In Italia c'è un ingente capitale umano che non si trasforma in energia lavorativa. Sono almeno 8 milioni di persone. A questa cifra si arriva se si guarda al numero di disoccupati, che nel 2013 sono più di 3 milioni, e si aggiungono i circa 1.780.000 cittadini in età lavorativa inattivi perchè scoraggiati e gli oltre 3 milioni di persone che pur non cercando attivamente lavoro sarebbero disponibili a lavorare. I giovani costituiscono più della metà dei disoccupati totali. E i Neet, cioè i 15-29enni che non sono impegnati in percorsi di istruzione o formazione, non hanno un impiego né lo cercano, sono in continua crescita: da 1.832.000 nel 2007 a 2.435.000 nel 2013. "Il potenziale femminile - prosegue il Censis nella sua analisi - è anch’esso ampiamente mortificato". Le donne, infatti, costituiscono il 45,3% dei disoccupati, ma soprattutto il 65,8% degli inattivi scoraggiati e il 60,6% delle persone disponibili a lavorare. Sul fronte dell’occupazione, il Centro Studi Investimenti Sociali evidenzia un disequilibrato e antieconomico utilizzo dell’offerta di lavoro: "Il capitale umano sottoutilizzato, composto dagli occupati part time involontari (2,5 milioni nel 2013, raddoppiati rispetto al 2007) e dagli occupati in Cassa integrazione, il cui numero di ore è passato nel periodo 2007-2013 da poco più di 184.000 a quasi 1,2 milioni, corrispondenti a 240.000 lavoratori sottoutilizzati". C’è anche il capitale umano sotto inquadrato, cioè persone che ricoprono posizioni lavorative per le quali sarebbe sufficiente un titolo di studio inferiore a quello posseduto: sono più di 4 milioni di lavoratori, il 19,5% degli occupati. Di questi il 53,3% è costituito da diplomati (2,3 milioni di lavoratori) e un ulteriore 41,3% da laureati.

L'Italia non attrae più capitale dall'estero

L’Italia piace all’estero ma non attrae capitali stranieri.

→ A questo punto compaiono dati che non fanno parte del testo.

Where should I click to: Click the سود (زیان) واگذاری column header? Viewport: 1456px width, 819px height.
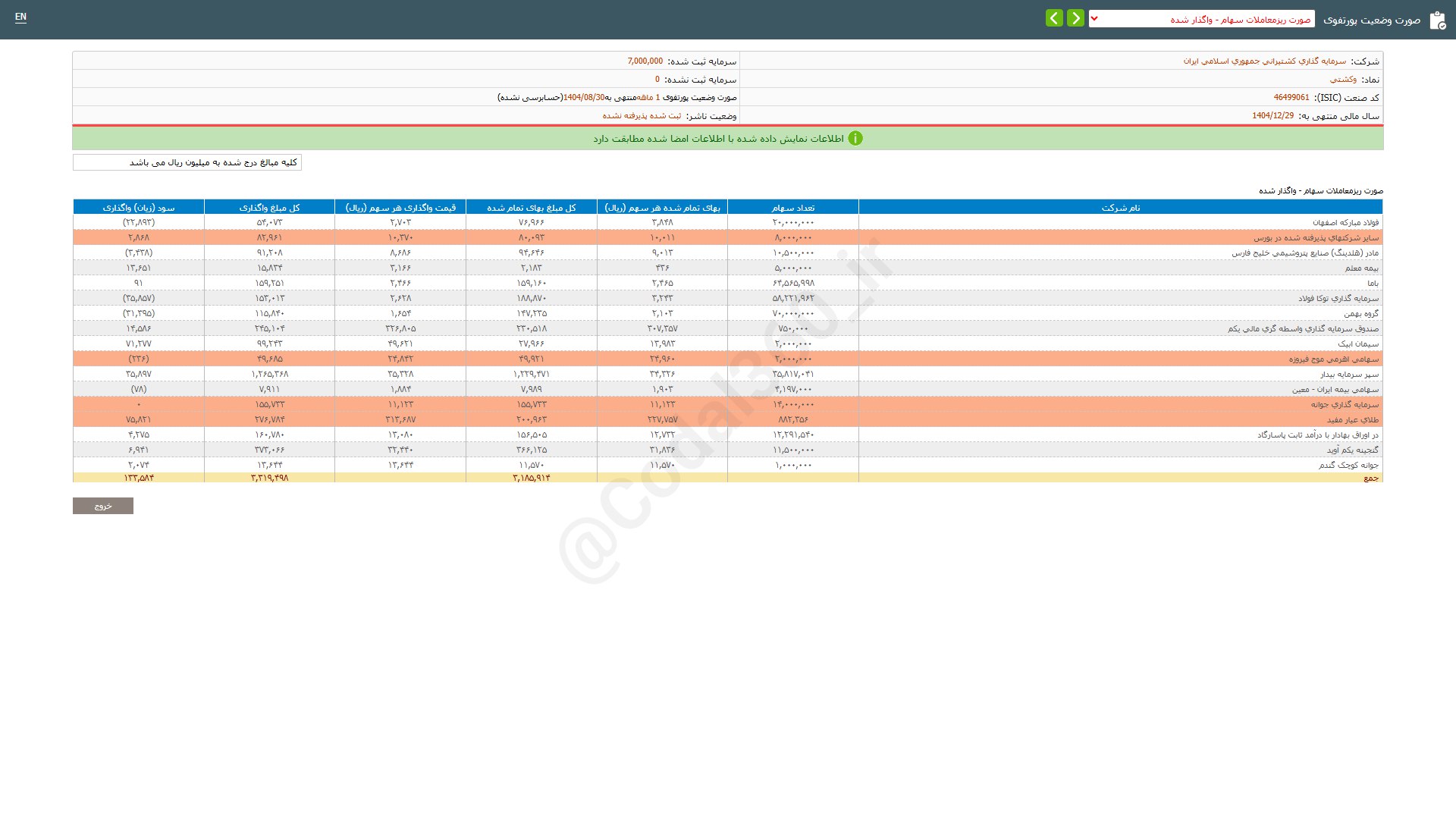(139, 208)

Se da un lato, infatti, cala la capacità del nostro paese di attrarre capitali stranieri, cresce, invece, l’export dei prodotti made in Italy alimentari, di abbigliamento, arredo e automazione. Il Belpaese è, infatti, la quinta destinazione turistica al mondo. "Nel 2013 è diminuita la capacità dell’Italia di attrarre i capitali stranieri, lo scorso anno sono stati pari a 12,4 miliardi di euro", spiega il Censis registrando "una flessione di circa il 60% rispetto il 2007". Nel periodo precedente all’esplosione delle turbolenze finanziarie, i flussi in entrata di investimenti diretti esteri si erano attestati su un livello superiore ai 30 miliardi di euro all’anno e nel 2012 di appena 72 milioni. "A pesare - denuncia il Censis - è il deficit reputazionale". L'Italia detiene appena l’1,6% dello stock mondiale di investimenti esteri contro il 2,8% della Spagna, il 3,3% della Germania, il 4,2% della Francia, il 6,3% del Regno Unito. L’export delle quattro "A" del made in Italy (alimentari, abbigliamento, arredo-casa e automazione) è aumentato del 30,1% in termini nominali tra il 2009 e il 2013. Nel capitolo del rapporto dedicato all'Italian way of life: cosa piace di noi all’estero, il Censis evidenzia come sempre più persone parlino la nostra lingua: circa 200 milioni nel mondo. E crescono le reti di aziende italiane in franchising all’estero: "149 reti nel 2013 per un totale di 7.731 punti vendita (+5,3% rispetto al 2011).

L’interesse suscitato all’estero dall’Italia, sebbene non adeguatamente sfruttato, non conosce crisi. Siamo la quinta destinazione turistica al mondo, con 186,1 milioni di presenze turistiche straniere nel 2013 e 20,7 miliardi di euro spesi (+6,8% rispetto al 2012)".